CaixaBank reparte 3.499 millones a sus accionistas mientras los españoles luchan contra la crisis
Una vez más, la banca se forra mientras el pueblo español aprieta el cinturón. CaixaBank ha cerrado 2025 con un beneficio récord de 5.891 millones de euros, un 1,8% más que el año anterior, y ha decidido repartir la friolera de 3.499 millones entre sus accionistas.
Mientras familias enteras no llegan a fin de mes y los jóvenes no pueden ni soñar con comprar una vivienda, el banco que se supone que es "de todos" se dedica a engordar las cuentas de los privilegiados. El consejero delegado, Gonzalo Gortázar, ha tenido la desfachatez de calificar 2025 como "un gran año" y "muy exitoso".
59,4% del beneficio para los accionistas, ¿y para el pueblo qué?
El consejo de administración ha aprobado un dividendo complementario de 2.320 millones de euros, que equivale a 0,3321 euros brutos por acción.
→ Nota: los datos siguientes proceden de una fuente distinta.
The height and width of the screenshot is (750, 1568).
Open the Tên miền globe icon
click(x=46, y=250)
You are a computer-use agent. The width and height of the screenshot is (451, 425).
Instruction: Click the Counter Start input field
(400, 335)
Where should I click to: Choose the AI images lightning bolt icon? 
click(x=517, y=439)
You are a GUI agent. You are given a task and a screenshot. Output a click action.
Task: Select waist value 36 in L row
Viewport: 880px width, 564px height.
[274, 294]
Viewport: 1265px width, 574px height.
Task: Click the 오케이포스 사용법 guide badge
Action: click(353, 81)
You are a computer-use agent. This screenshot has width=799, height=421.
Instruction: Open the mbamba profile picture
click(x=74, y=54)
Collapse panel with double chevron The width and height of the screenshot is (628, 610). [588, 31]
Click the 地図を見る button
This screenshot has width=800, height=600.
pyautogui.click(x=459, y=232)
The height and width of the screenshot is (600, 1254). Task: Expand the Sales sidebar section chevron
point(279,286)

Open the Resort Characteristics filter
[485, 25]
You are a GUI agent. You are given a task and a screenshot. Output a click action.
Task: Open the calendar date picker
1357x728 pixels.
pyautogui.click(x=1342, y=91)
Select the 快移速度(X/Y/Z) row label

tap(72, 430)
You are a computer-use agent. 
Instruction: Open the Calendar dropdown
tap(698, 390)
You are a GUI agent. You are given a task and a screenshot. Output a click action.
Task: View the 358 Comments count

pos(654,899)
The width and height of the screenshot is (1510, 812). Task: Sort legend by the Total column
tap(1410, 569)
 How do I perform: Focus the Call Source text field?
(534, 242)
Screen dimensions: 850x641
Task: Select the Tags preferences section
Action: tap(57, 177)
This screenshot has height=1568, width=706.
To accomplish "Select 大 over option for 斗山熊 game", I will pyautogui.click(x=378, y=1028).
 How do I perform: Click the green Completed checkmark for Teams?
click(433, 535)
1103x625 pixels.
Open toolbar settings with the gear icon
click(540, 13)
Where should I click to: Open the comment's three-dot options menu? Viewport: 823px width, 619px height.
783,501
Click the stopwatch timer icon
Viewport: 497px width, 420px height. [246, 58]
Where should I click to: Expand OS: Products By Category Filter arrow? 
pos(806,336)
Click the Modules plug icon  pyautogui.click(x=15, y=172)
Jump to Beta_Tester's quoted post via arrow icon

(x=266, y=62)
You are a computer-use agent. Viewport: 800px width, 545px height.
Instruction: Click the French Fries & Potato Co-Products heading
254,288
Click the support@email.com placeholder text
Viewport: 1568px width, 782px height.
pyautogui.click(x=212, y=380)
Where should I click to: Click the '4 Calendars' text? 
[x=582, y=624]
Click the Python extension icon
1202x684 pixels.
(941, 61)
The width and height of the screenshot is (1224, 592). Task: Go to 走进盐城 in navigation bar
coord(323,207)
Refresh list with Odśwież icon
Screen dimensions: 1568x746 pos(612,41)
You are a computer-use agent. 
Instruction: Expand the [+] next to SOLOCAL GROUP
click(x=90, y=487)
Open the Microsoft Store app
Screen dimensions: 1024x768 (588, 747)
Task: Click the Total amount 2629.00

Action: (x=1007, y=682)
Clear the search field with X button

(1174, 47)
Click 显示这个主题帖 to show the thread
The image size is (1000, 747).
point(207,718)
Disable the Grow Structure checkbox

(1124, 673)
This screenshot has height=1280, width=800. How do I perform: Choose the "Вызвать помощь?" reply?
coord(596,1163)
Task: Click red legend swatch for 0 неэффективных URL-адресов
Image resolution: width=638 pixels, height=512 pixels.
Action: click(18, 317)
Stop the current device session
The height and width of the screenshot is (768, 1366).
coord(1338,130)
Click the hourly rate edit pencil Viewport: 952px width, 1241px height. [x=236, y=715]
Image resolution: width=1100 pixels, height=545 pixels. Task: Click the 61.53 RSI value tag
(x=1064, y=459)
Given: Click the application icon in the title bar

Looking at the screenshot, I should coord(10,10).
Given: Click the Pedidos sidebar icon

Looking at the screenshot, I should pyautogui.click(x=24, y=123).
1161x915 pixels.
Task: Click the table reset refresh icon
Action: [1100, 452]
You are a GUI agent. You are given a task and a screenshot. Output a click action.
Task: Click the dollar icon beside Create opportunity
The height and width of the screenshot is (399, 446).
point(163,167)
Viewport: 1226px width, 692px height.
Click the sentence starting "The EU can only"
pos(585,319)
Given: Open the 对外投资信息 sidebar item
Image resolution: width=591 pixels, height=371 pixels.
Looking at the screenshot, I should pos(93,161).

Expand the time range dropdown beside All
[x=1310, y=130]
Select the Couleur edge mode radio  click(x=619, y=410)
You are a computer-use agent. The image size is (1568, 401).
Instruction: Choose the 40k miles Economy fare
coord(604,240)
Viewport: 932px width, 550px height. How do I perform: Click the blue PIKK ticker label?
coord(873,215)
En total, la remuneración al accionista alcanzará el 59,4% del beneficio neto, es decir, 50 céntimos brutos por acción.
¿Dónde están esos dividendos para las familias trabajadoras que sostienen este país? ¿Dónde está esa generosidad cuando se trata de facilitar créditos para vivienda a precios justos?
Los números que duelen
Los datos son apabullantes y muestran la obscena acumulación de riqueza:
- Margen de intereses: 10.671 millones de euros
- Ingresos por comisiones: 3.966 millones (5% más que en 2024)
- Volumen de negocio: 1,1 billones de euros
- Cartera de crédito: 376.182 millones
Mientras tanto, la morosidad ha bajado al 2,1%, lo que demuestra que los españoles, pese a las dificultades, cumplen religiosamente con sus obligaciones bancarias. Pero claro, eso no se cuenta en los titulares triunfalistas.
Recompra de acciones: más dinero para los de siempre
Como si fuera poco, CaixaBank ha ejecutado ya el 35,69% de su programa de recompra de acciones por valor de 500 millones de euros. En las primeras diez semanas, han adquirido más de 17,2 millones de acciones por casi 180 millones de euros.
Esta es la España de las dos velocidades que tanto critica la izquierda: mientras los bancos baten récords y reparten millonadas, las clases populares ven cómo sus ahorros se evaporan y sus sueños de prosperidad se alejan cada día más.
Es hora de que la banca devuelva algo a la sociedad que tanto le ha dado. Es hora de justicia fiscal y social.